The basic Kubernetes objects include:

- Pod - the smallest and simplest unit in the Kubernetes object model that you create or deploy. A Pod encapsulates an application container (or multiple containers), storage resources, a unique network IP, and options that govern how the container(s) should run.
- Service - an abstraction which defines a logical set of Pods and a policy by which to access them.
- Volume - an abstraction which allows data to be preserved across container restarts and allows data to be shared between different containers.
- Namespace - a way to divide a physical cluster resources into multiple virtual clusters between multiple users.
- Deployment - Manages pods and ensures a certain number of them are running. This is typically used to deploy pods that should always be up, such as a web server.
- Job - A job creates one or more pods and ensures that a specified number of them successfully terminate. In other words, we use Job to run a task that finishes at some point, such as training a model.

### Creating a Kubernetes Object

When you create an object in Kubernetes, you must provide the object specifications that describes its desired state, as well as some basic information about the object (such as a name) to the Kubernetes API either directly or via the `kubectl` command-line interface. Usually, you will provide the information to `kubectl` in a .yaml file. `kubectl` then converts the information to JSON when making the API request. In the next few sections, we will be using various yaml files to describe the Kubernetes objects we want to deploy to our Kubernetes cluster.
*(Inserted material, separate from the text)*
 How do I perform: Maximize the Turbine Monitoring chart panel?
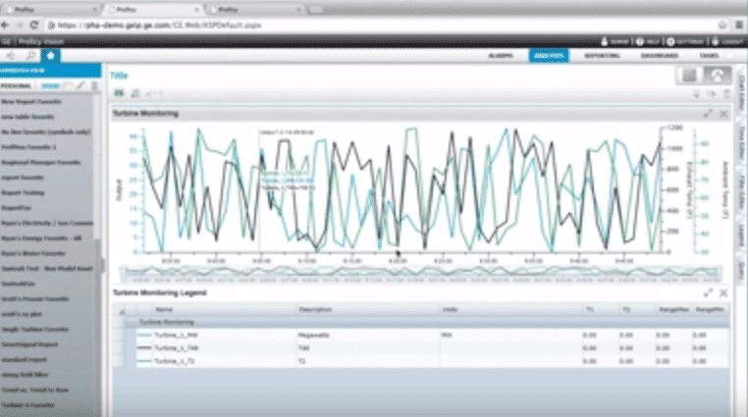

For example, the `.yaml` file shown below includes the required fields and object spec for a Kubernetes Deployment. A Kubernetes Deployment is an object that can represent an application running on your cluster. In the example below, the Deployment spec describes the desired state of three replicas of the nginx application to be running. When you create the Deployment, the Kubernetes system reads the Deployment spec and starts three instances of your desired application, updating the status to match your spec.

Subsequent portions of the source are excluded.